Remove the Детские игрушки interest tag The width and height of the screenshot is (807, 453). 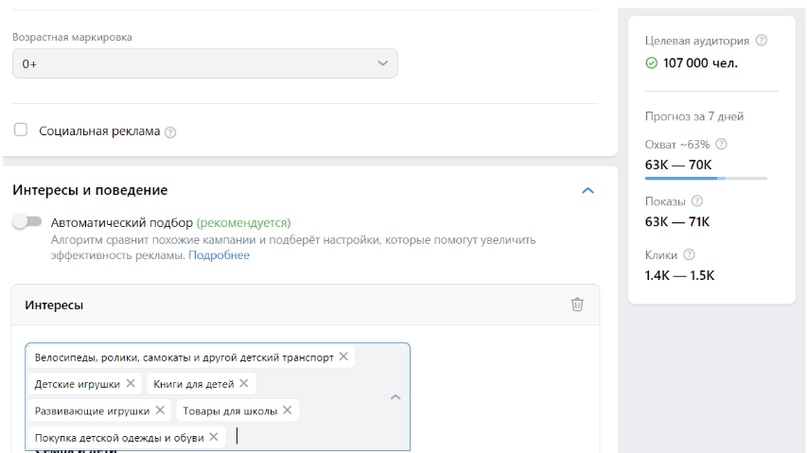(x=131, y=383)
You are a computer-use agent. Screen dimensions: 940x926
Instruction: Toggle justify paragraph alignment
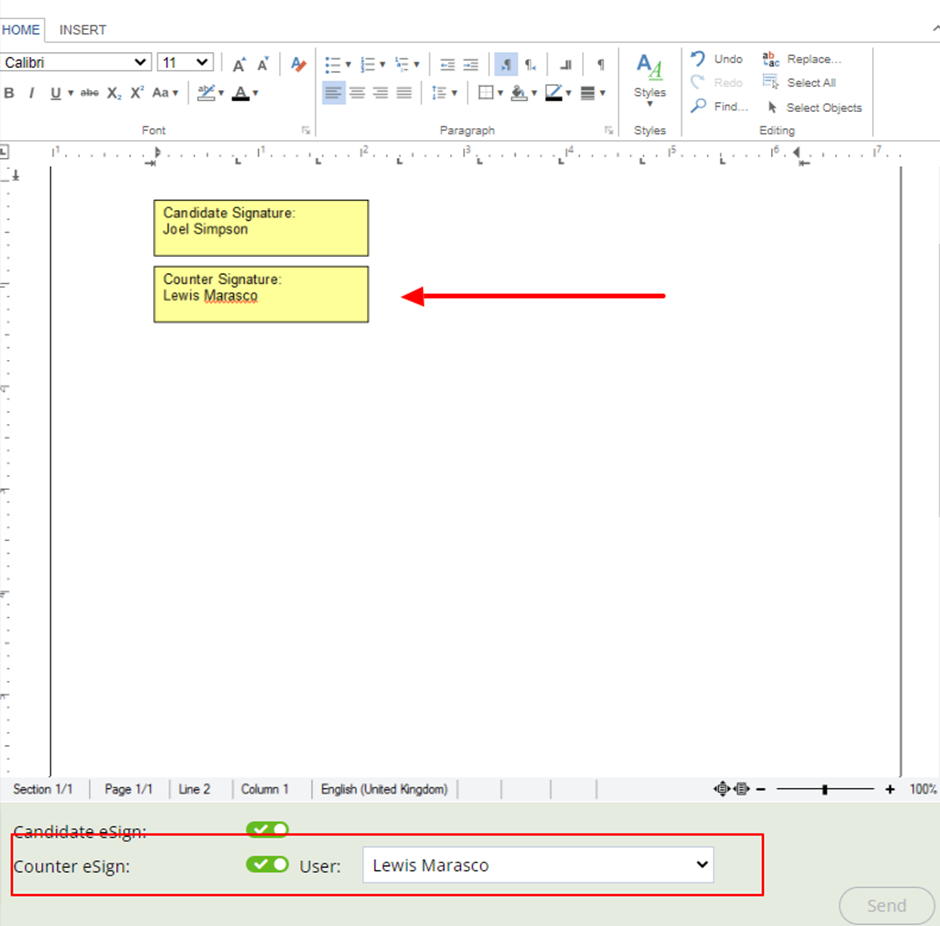(404, 92)
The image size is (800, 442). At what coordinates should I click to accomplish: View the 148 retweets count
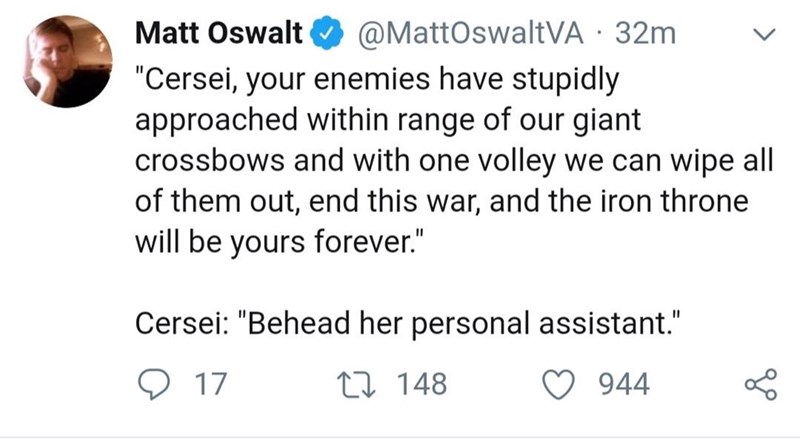pos(422,384)
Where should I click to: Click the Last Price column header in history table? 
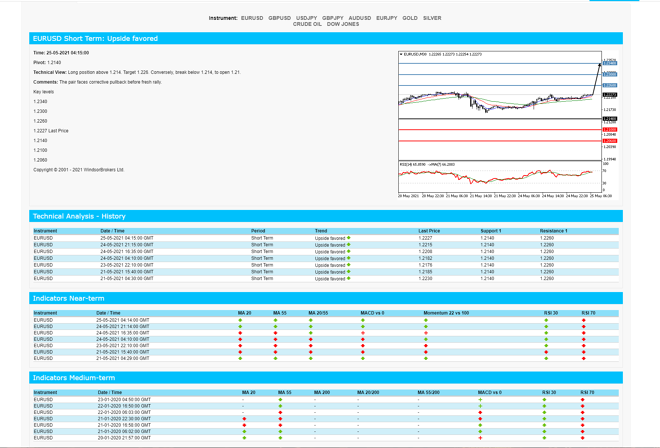coord(429,231)
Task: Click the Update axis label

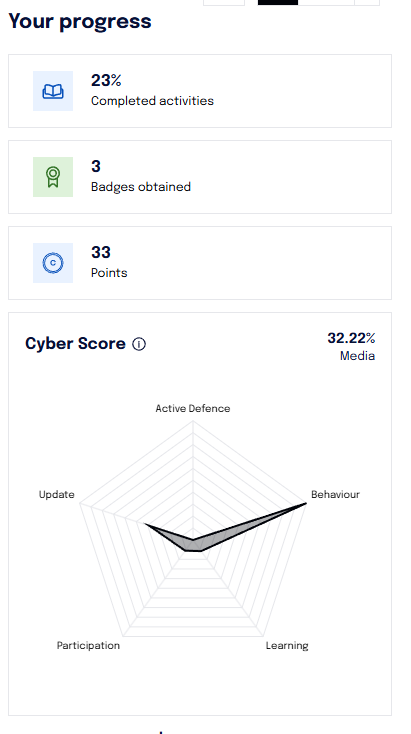Action: tap(57, 494)

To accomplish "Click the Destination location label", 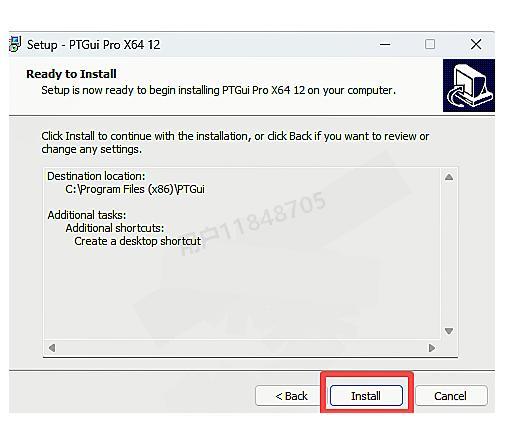I will pyautogui.click(x=96, y=176).
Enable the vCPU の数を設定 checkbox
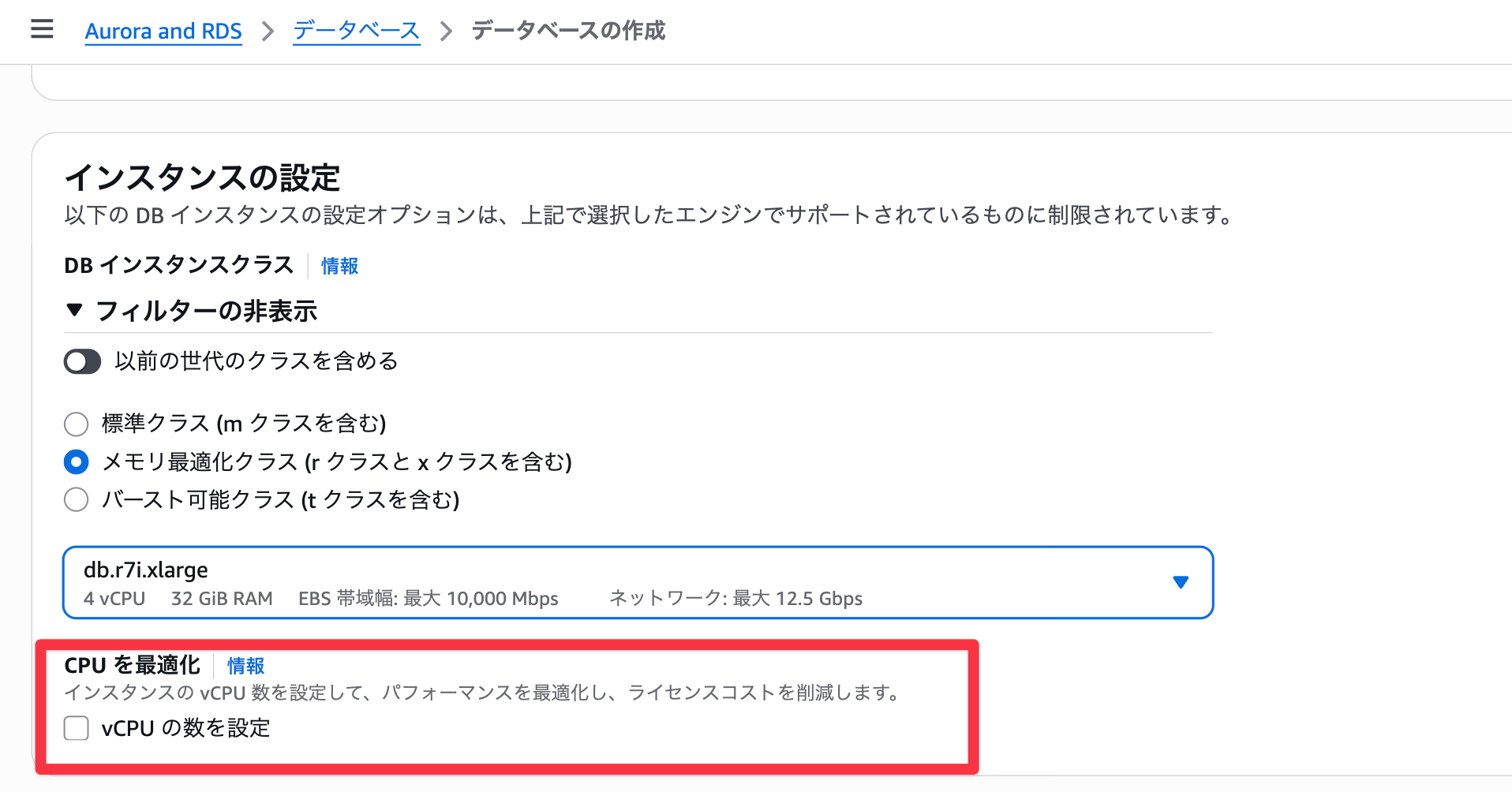The width and height of the screenshot is (1512, 792). pos(77,728)
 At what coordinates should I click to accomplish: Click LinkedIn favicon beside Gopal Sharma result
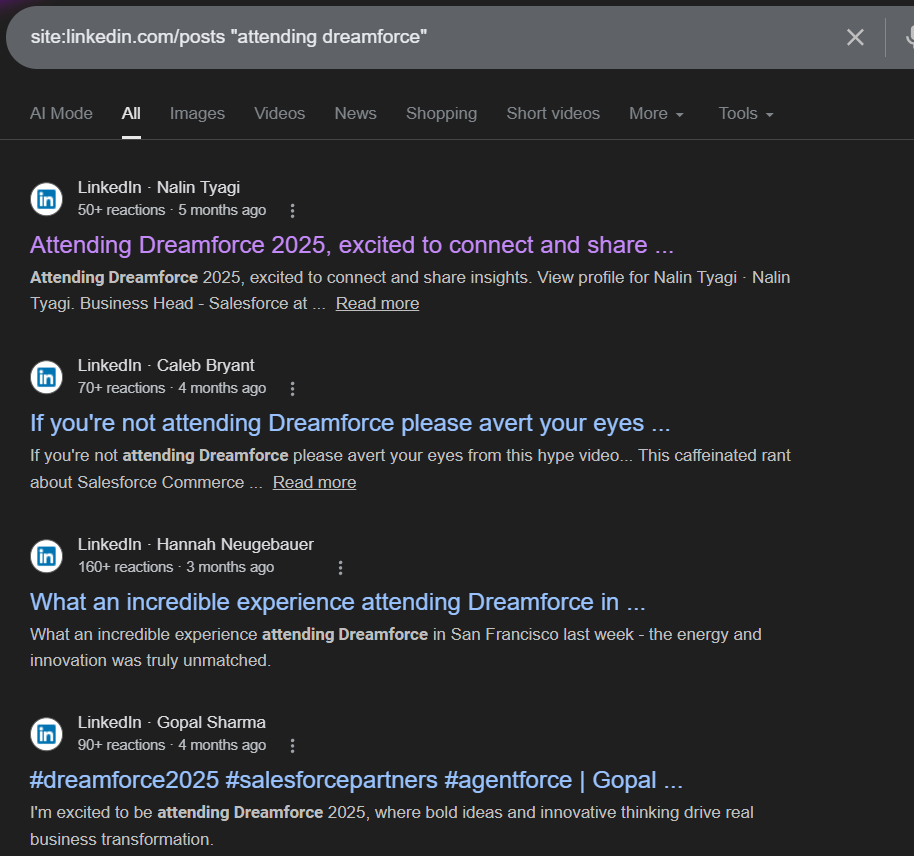click(46, 734)
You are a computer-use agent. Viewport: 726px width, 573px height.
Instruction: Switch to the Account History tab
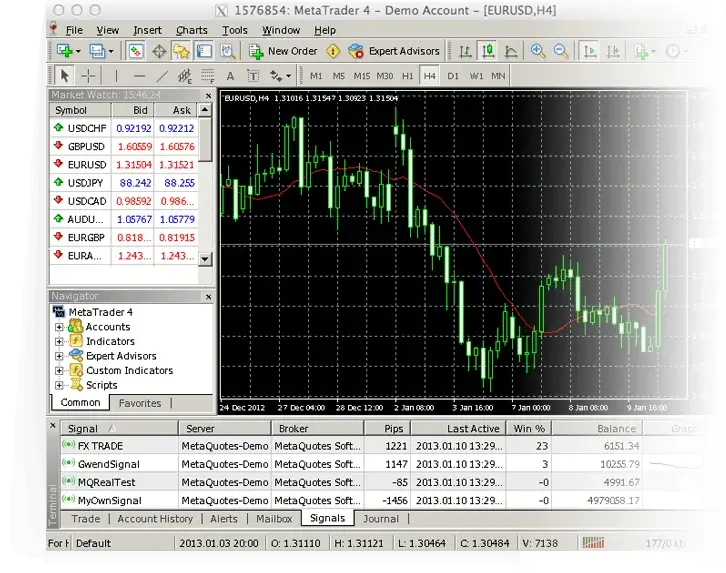click(x=155, y=519)
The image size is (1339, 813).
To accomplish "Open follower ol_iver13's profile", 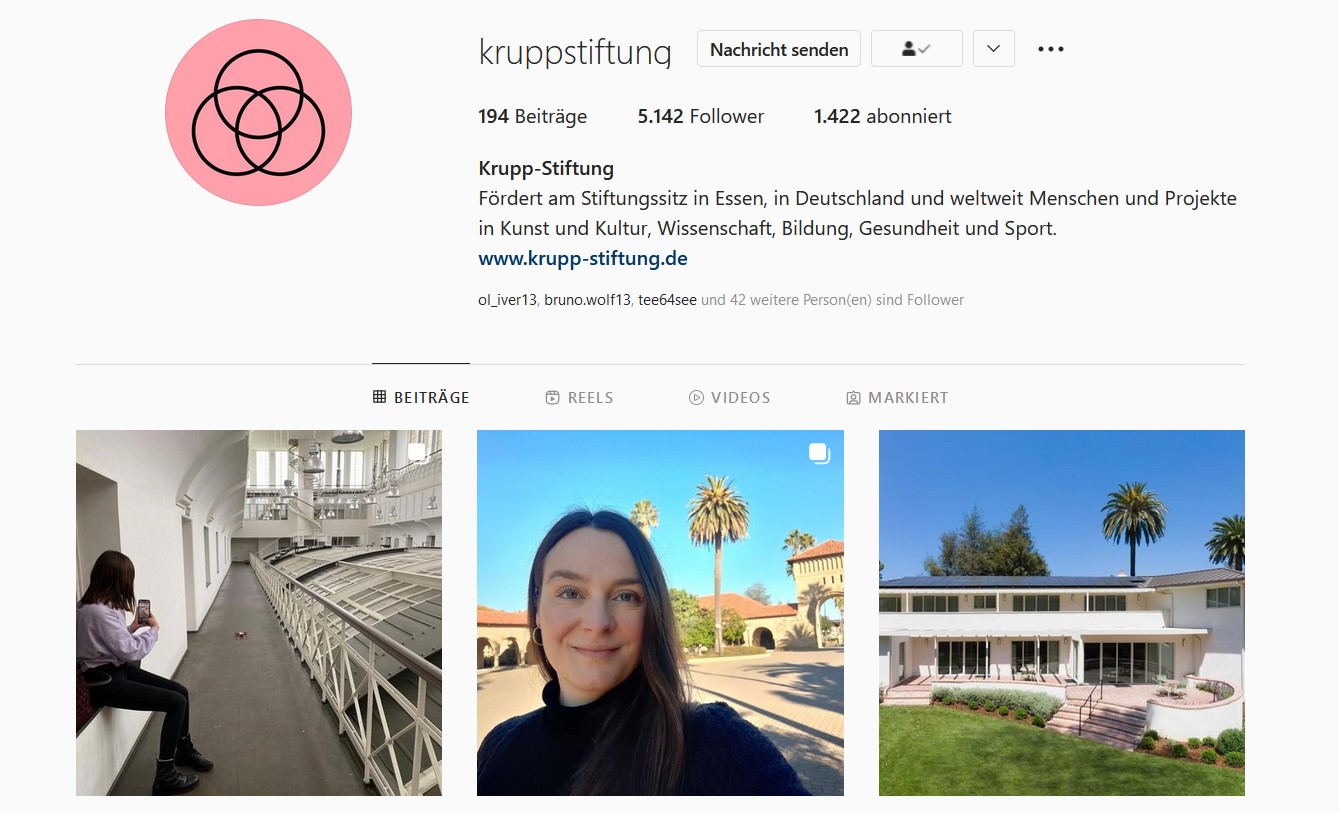I will 508,299.
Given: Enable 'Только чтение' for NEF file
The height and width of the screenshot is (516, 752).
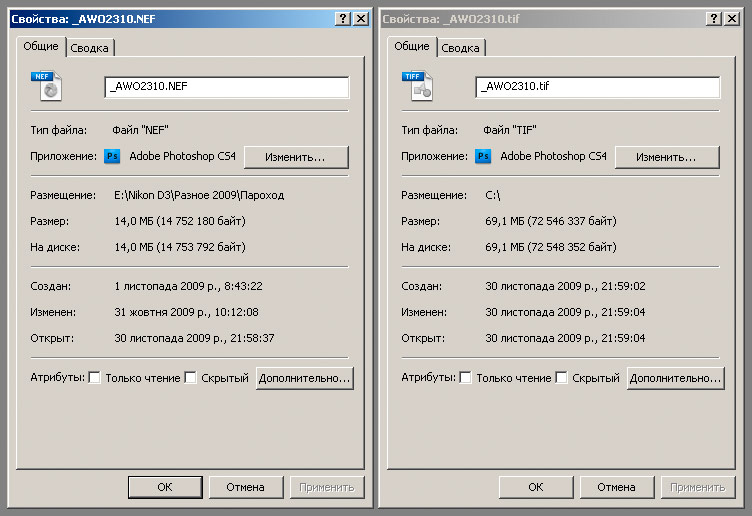Looking at the screenshot, I should click(x=94, y=378).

════════

**Task details**
Only the lines that contain the string "computer" are to be copied from the records.

**Reply**
You are a computer-use agent. Screen dimensions: 940x926
You are a computer-use agent. Viewport: 726px width, 573px height.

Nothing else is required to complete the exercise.